## Text segment
*-*-*

In essence, Gray Stone is accepting students that are already on a trajectory that will lead them to college. One could conclude that Gray Stone is not concerned about taking children who are not on a trajectory for college, or "lifting them up" as you say, but would rather the local public schools work with them while Gray Stone takes the cream of the crop and then claims they are preparing children for college, when in fact those children were already prepared.

Anonymous said...

What about the EBOLA Test ?

How many thousands of students flowed across our borders into the American Public School systems? How many of those are now in our NC Public School systems?

Try stopping it once it breaks out!

Anonymous said...

Ebola test wont work.

MOrrison and the BofE already have temps over 103.

Anonymous said...

still waiting for your in-depth story of personalized learning...

Anonymous said...

Anon 1:32am

Do you know for a FACT that the kids who went to Gray Stone would have been prepared for college if they had stayed in a regular CMS school?

You claim that these kids are "already prepared", but people aren't born prepared for college in most cases.

Isn't it likely that some would have fallen through the cracks if not for Gray Stone?

*-*-*

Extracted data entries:
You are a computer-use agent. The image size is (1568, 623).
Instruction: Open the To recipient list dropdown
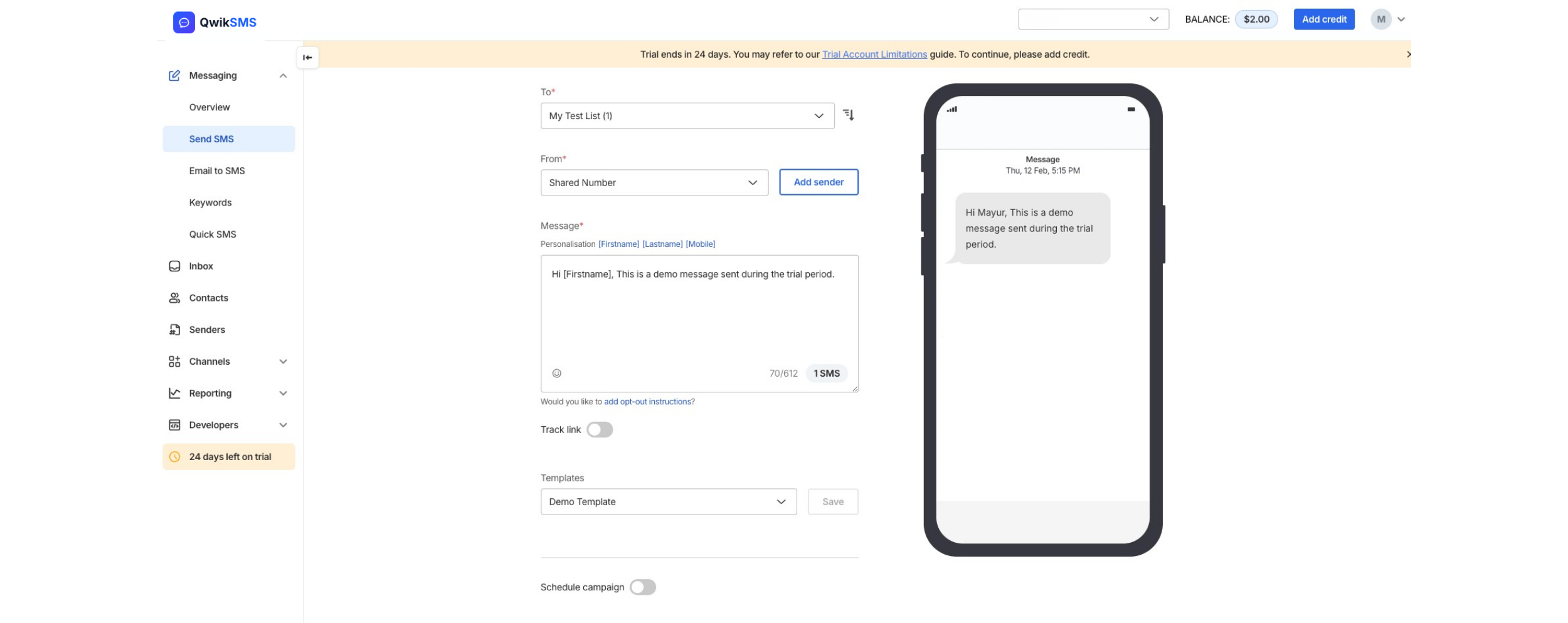click(687, 116)
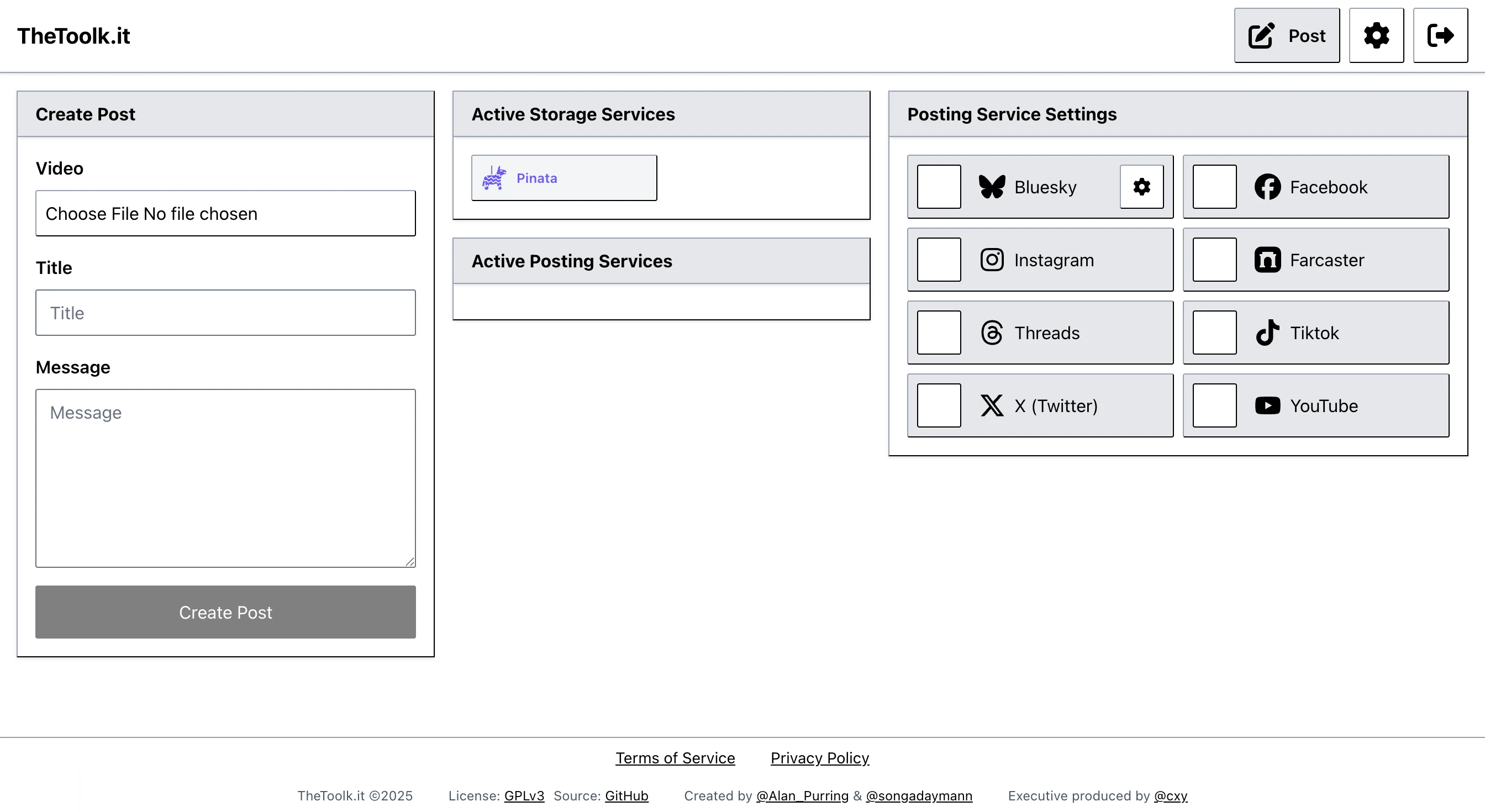Click the Instagram icon
Screen dimensions: 1485x812
(992, 260)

*-*-*

## Task instructions
1) Retype part of the Gray Stone comment thread word for word. Begin at the words "still waiting for" and stop after "in most cases.".
2) Turn every line of the entries into a JSON list of strings, one string per line, skipping blank lines and leaving out the pictures.

## Answers to the problems
1)
still waiting for your in-depth story of personalized learning...

Anonymous said...

Anon 1:32am

Do you know for a FACT that the kids who went to Gray Stone would have been prepared for college if they had stayed in a regular CMS school?

You claim that these kids are "already prepared", but people aren't born prepared for college in most cases.

2)
[
  "You are a computer-use agent. The image size is (1568, 623).",
  "Instruction: Open the To recipient list dropdown",
  "click(687, 116)",
  "Click the Instagram icon",
  "Screen dimensions: 1485x812",
  "(992, 260)"
]